Exercise requirements =>
Please copy out every line of the listing from the line with "itself in the Java bullet" to the line with "pyautogui.click(x=155, y=237)", adding 114 to each coordinate in the answers and leaving everything else unchanged.

Records supplied =>
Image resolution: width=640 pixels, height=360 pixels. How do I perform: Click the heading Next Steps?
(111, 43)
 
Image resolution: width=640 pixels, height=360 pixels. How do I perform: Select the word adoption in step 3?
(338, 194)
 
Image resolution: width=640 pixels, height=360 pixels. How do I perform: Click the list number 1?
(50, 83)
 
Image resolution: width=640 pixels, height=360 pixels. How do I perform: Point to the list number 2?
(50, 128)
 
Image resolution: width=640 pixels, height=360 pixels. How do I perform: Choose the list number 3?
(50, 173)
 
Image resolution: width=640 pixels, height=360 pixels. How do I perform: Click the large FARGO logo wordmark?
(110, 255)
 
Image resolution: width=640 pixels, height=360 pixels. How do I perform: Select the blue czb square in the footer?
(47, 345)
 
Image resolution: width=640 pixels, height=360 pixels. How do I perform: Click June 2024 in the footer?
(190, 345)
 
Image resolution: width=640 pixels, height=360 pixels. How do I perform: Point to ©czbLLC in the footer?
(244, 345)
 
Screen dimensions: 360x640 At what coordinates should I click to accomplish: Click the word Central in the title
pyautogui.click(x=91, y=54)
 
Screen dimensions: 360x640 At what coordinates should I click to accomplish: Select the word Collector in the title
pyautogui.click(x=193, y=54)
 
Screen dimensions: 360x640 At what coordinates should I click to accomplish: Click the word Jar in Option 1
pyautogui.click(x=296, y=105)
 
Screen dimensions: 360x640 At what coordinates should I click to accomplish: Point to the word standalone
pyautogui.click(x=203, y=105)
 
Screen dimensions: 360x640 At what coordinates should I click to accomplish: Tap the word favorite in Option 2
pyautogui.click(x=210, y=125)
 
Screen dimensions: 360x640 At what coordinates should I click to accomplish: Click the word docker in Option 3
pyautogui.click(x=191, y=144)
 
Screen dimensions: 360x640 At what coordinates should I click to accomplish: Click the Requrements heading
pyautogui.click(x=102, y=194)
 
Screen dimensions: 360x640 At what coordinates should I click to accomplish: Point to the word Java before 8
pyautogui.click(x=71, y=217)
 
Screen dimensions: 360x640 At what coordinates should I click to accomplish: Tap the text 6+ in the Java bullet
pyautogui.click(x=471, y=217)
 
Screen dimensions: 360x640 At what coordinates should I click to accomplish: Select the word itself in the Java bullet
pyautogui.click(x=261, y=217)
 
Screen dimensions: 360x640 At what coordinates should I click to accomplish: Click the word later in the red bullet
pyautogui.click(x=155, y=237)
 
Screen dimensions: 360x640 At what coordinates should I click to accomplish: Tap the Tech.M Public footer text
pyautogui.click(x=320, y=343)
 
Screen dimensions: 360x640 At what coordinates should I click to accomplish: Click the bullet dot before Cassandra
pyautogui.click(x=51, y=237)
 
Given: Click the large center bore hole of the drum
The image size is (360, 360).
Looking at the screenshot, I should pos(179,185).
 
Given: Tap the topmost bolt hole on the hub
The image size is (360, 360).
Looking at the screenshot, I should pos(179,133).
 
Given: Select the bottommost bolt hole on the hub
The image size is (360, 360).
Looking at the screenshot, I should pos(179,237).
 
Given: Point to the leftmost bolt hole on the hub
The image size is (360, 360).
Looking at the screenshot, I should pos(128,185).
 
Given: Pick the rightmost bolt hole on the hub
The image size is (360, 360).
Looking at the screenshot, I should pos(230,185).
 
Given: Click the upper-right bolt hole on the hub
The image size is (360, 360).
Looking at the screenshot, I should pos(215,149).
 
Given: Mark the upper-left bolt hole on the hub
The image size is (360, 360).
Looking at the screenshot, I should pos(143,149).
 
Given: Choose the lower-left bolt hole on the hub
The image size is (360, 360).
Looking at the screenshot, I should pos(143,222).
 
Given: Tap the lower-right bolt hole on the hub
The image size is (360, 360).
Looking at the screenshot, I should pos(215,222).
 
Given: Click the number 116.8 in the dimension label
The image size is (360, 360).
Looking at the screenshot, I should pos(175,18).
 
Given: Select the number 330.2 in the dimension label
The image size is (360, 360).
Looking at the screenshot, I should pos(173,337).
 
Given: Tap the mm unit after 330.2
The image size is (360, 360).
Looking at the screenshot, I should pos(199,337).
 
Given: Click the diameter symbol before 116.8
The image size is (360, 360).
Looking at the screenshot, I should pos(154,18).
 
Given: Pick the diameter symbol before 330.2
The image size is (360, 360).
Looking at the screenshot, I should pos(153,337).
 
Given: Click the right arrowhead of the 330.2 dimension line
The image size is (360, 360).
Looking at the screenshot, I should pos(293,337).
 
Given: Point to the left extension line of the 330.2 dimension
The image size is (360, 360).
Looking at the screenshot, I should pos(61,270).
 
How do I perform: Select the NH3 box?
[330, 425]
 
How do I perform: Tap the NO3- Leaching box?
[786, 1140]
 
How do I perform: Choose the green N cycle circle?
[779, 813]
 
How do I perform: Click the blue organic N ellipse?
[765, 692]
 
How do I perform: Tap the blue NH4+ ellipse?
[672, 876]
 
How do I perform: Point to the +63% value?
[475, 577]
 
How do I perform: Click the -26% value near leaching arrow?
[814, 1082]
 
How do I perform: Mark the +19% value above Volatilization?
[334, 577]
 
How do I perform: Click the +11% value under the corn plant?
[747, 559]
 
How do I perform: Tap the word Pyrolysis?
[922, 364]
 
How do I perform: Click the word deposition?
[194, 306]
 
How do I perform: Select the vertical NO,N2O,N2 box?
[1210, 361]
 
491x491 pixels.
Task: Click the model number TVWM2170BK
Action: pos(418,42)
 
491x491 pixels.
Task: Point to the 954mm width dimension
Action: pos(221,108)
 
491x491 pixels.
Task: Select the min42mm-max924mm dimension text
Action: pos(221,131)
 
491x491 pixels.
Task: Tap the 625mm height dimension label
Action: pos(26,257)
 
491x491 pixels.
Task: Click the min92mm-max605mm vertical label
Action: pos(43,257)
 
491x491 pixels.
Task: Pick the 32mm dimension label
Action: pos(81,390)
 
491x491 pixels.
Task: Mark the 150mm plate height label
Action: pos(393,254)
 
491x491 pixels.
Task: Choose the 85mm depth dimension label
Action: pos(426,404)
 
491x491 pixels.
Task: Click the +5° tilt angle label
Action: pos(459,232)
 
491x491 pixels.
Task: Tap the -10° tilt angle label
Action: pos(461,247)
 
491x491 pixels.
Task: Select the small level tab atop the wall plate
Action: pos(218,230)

Written solution =>
Screen dimensions: 360x640 At what coordinates should I click to accomplish: Select the word itself in the Java bullet
pyautogui.click(x=375, y=331)
 
Screen dimensions: 360x640 At what coordinates should I click to accomplish: Click the word later in the red bullet
pyautogui.click(x=269, y=351)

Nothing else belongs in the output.